*** PROVIDED RECORDS Section Begins ***
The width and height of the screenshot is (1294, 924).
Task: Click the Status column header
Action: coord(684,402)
*** PROVIDED RECORDS Section Ends ***
*** PROVIDED RECORDS Section Begins ***
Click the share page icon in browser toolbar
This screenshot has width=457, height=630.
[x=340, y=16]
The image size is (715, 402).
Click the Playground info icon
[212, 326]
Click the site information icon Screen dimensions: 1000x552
*** PROVIDED RECORDS Section Ends ***
*** PROVIDED RECORDS Section Begins ***
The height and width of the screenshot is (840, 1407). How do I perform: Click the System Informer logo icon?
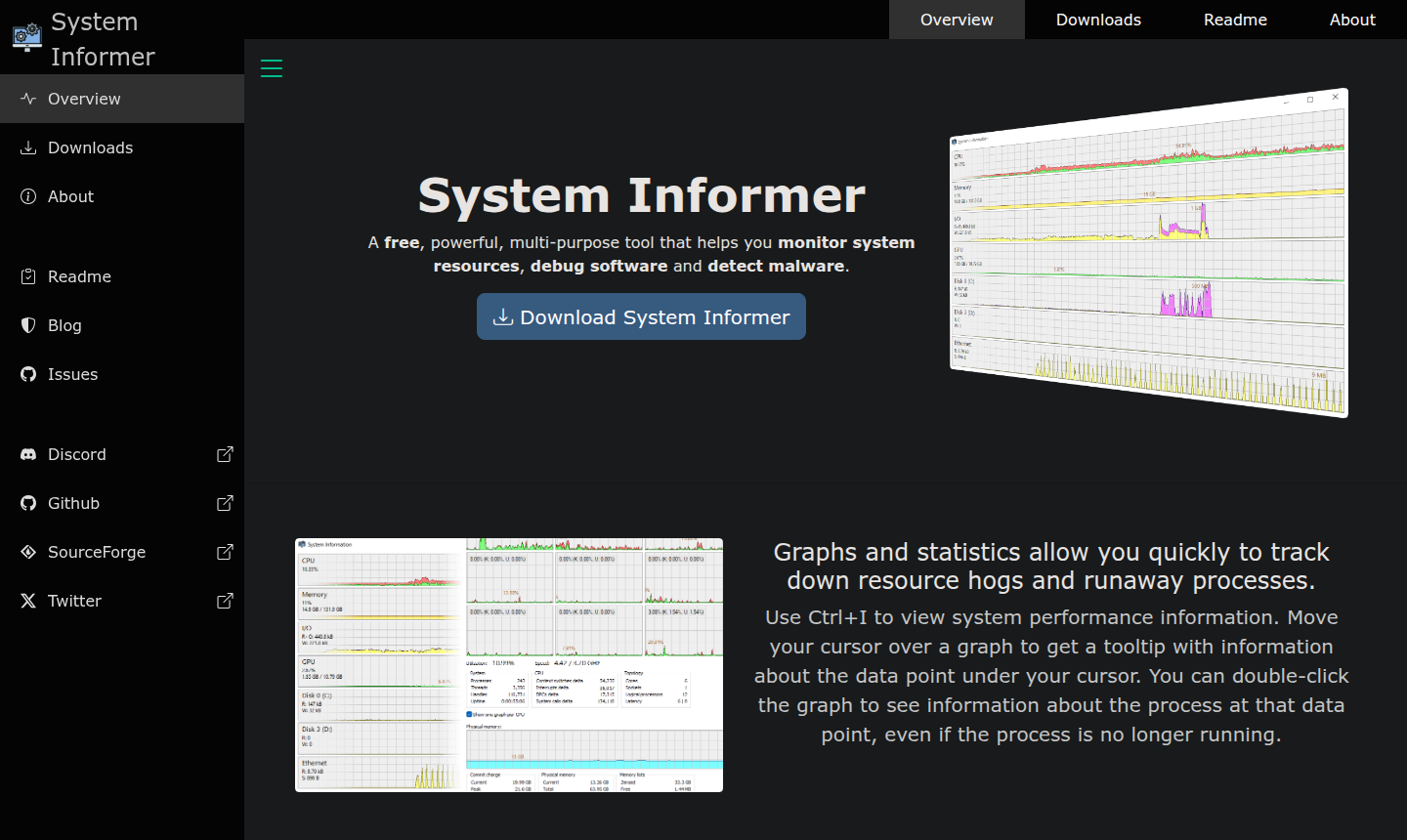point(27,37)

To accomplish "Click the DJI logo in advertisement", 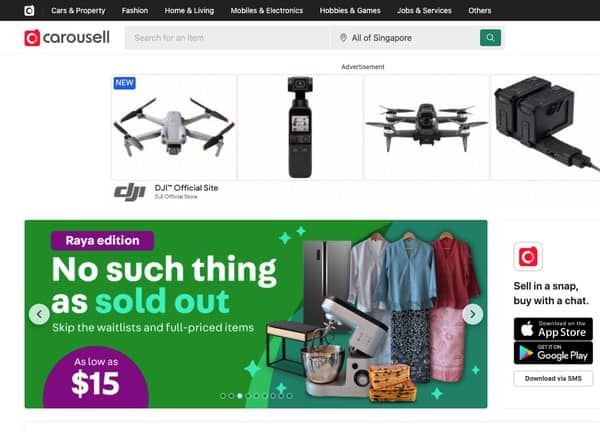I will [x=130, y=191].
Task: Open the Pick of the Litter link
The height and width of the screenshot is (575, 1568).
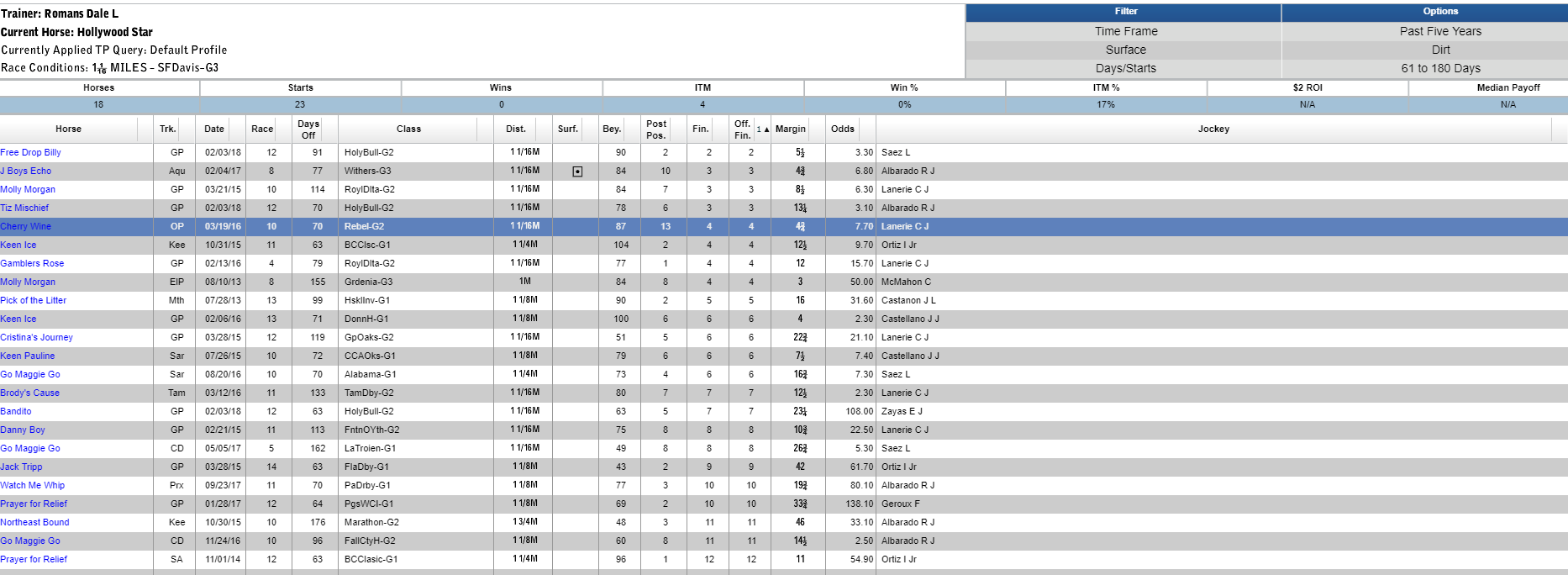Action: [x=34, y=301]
*** PROVIDED RECORDS Section Ends ***
→ **TASK DETAILS**:
In your answer, include only the lines above starting at the line that holds "The image size is (715, 402)." and ending at the line that holds "Click the site", copied exactly.

→ **TASK RESULT**:
The image size is (715, 402).
Click the Playground info icon
[212, 326]
Click the site information icon Screen dimensions: 1000x552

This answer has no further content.